Django Unchained is a film about love. Three kinds of love, really.
There’s the romantic love that pulls together two of the main characters: Jamie Foxx’s Django who is willing to travel through hell and risk his life to save his wife, Kerry Washington’s Broomhilda. As he travels toward her, Hildi appears in his daydreams looking luminous and gorgeous. We rarely see Black love portrayed in a Hollywood film in this way — a Black knight in shining armor battling dragons to rescue his radiant queen.
There’s also the bromantic love between Django and his liberator/mentor Dr. King Schultz, played by Christoph Waltz, who leads Django on a physical journey from Texas to Mississippi, and a psychic journey from slave to master of bounty hunting. Schultz abhors slavery, but he comes to care deeply for Django and to love him in a brotherly way.
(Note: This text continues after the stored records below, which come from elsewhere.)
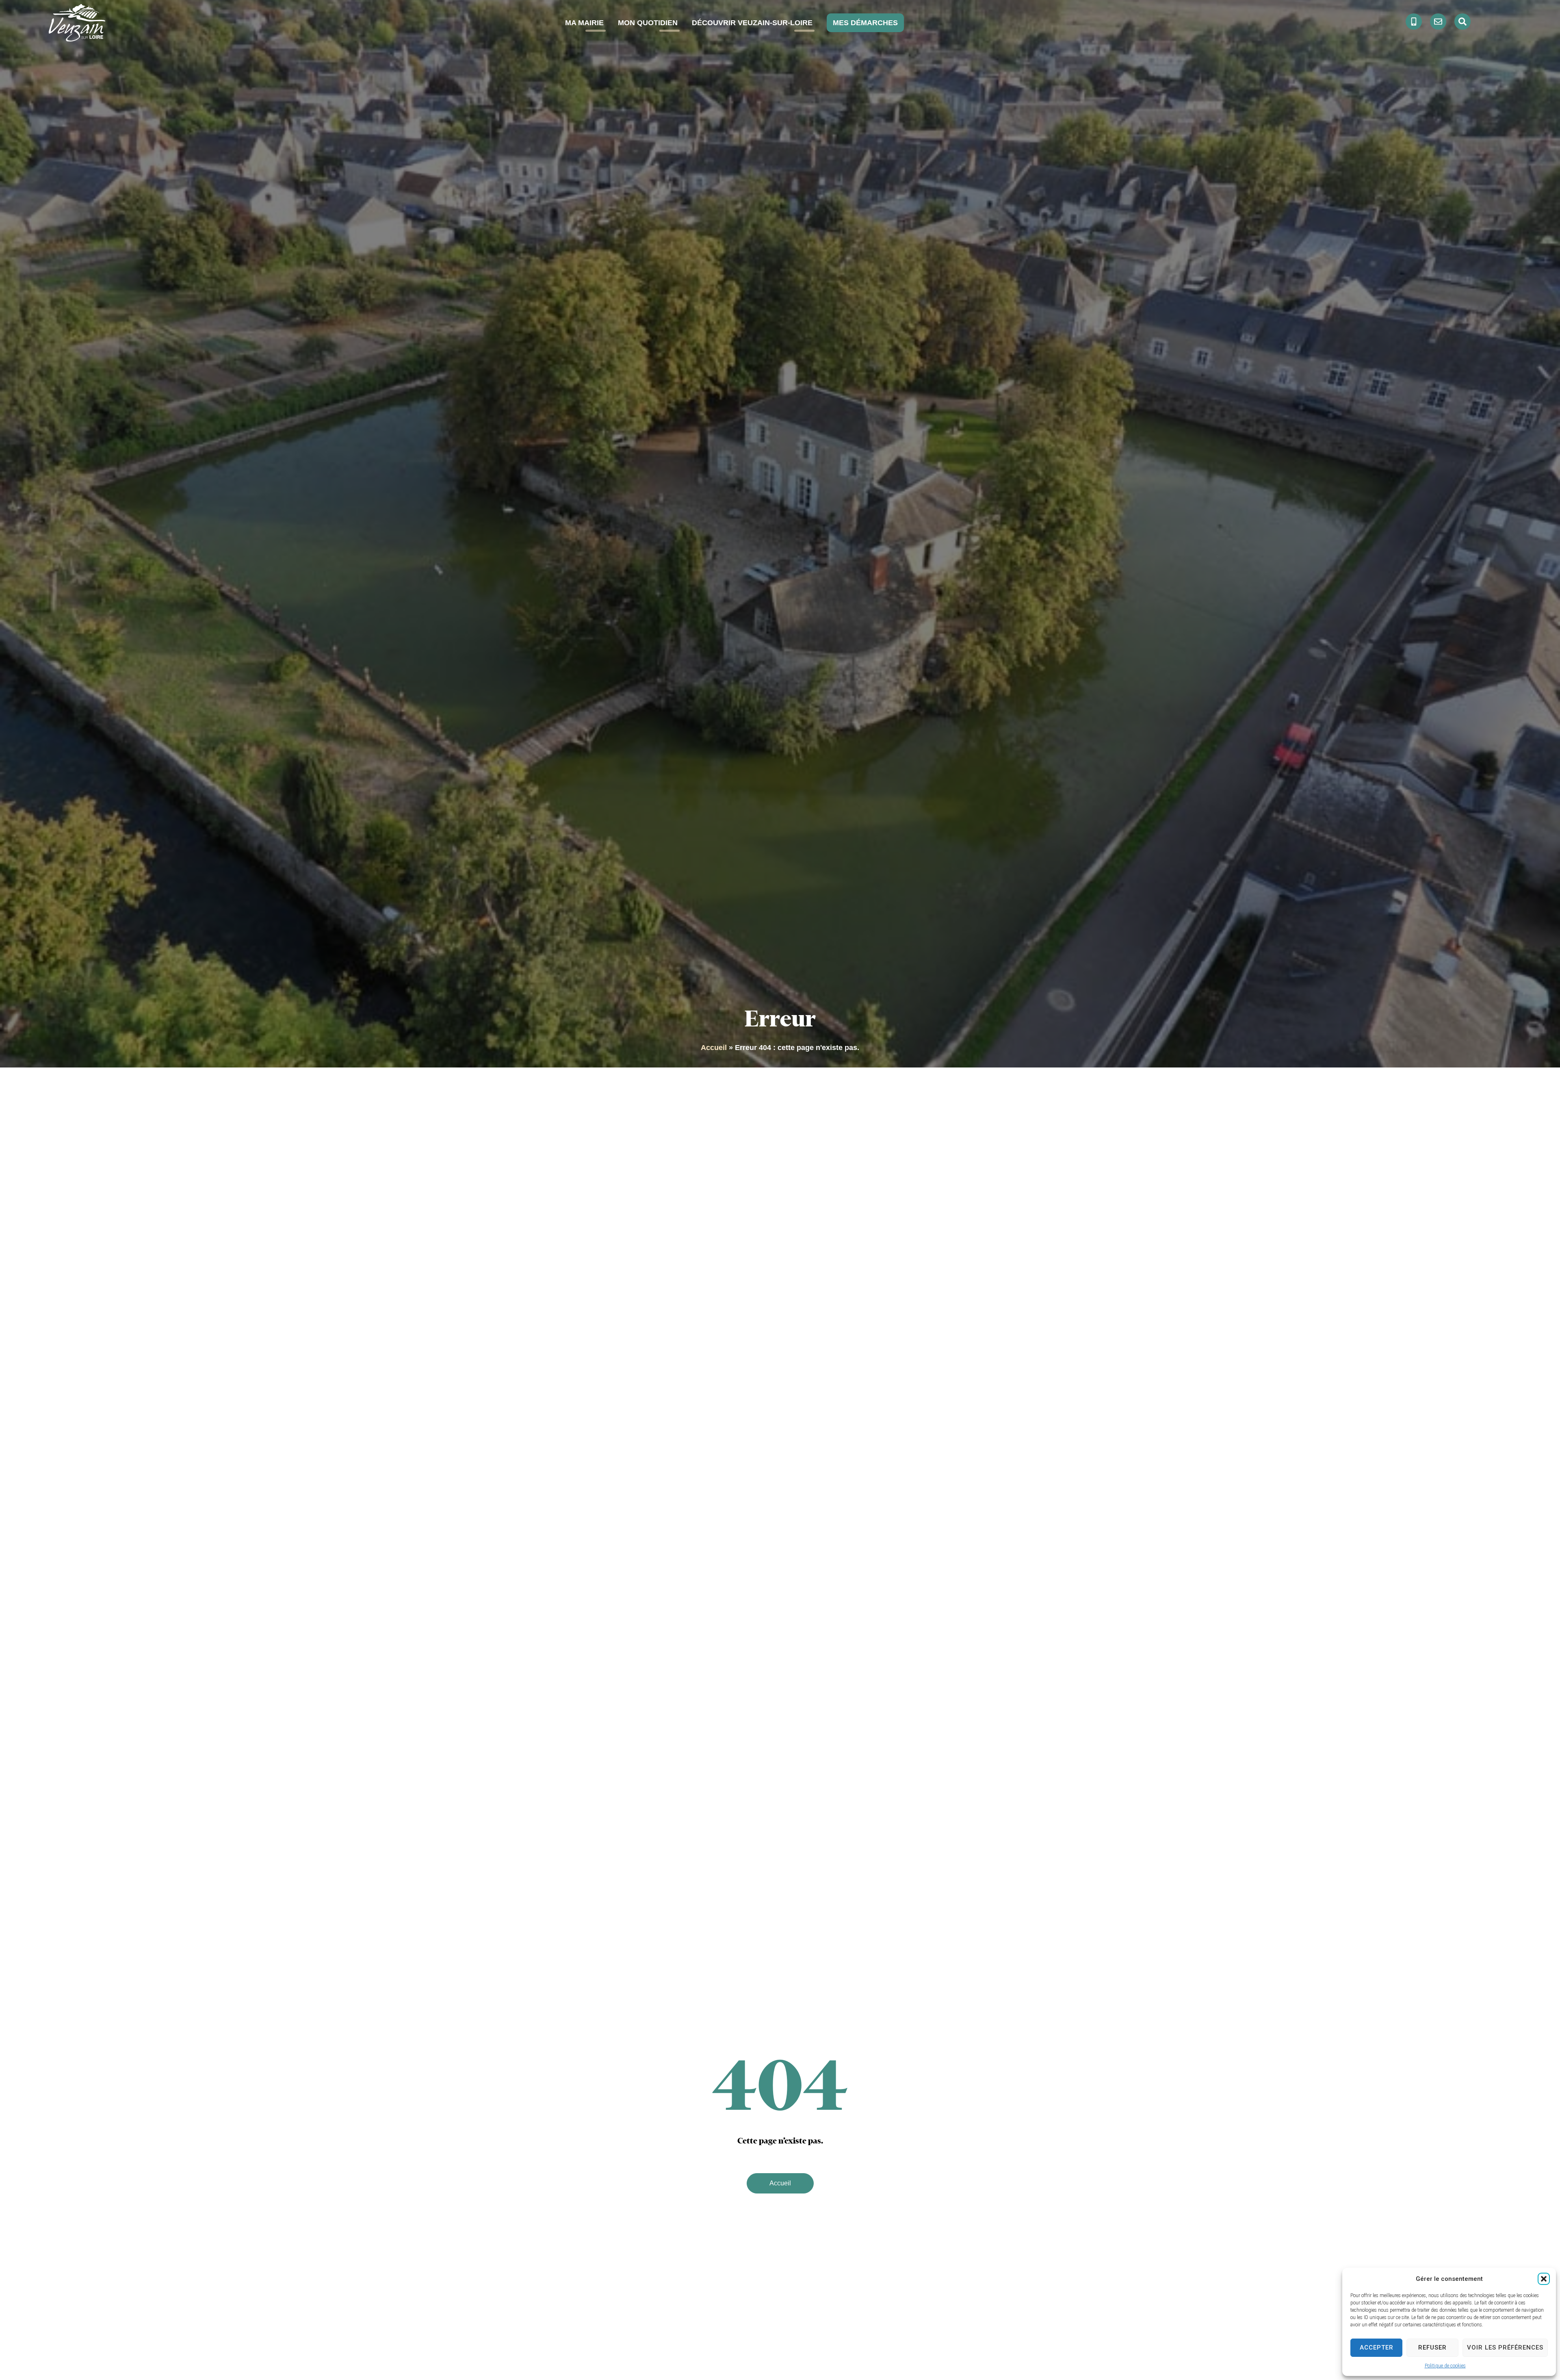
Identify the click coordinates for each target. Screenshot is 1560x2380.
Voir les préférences (1505, 2347)
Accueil (714, 1048)
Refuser (1432, 2347)
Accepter (1376, 2347)
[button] (1544, 2279)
But the sort of love that is most powerful in the film is the self-love of Django. Foxx applies a sheen of nobility to the character from the second he is freed and begins moving through the air with his shoulders back and his head high, his dignity shining. In a repeated motif, Django rides into towns atop a horse, his body language singing of pride and strength, a sight that causes people to rear back in shock, unused to seeing a Black person cloaked in dignity. In this way Django moves through the film like a single beam of light piercing through the dark.
In a critical moment Leonardo DiCaprio’s slavemaster Calvin Candie points out that there are more Blacks than whites on his plantation and wonders, “Why don’t they kill us?” He explains via phrenology — Black brains are lesser — which is now obviously and hysterically false.
But he is actually close to the truth. The answer isn’t in the brain, it’s in the mind. The colonized mind trapped in a white supremacist world; a world that believes in and is structured around the myth of Black intellectual inferiority.
Even when Candie is outsmarted by one of his slaves who must explain to Candie that he’s being played for a fool, his certainty in white intellectual superiority goes unchallenged. Early on, Django excises white supremacy from his mind and eventually destroys white supremacy in his tiny corner of the world. Yes, white supremacy relates to a national (if not global) matrix that no one man could conquer. There’s no telling what could happen to Django after the screen fades to black. But his self-love propels him through the universe of this film, making him heroic before he even begins killing slavemasters.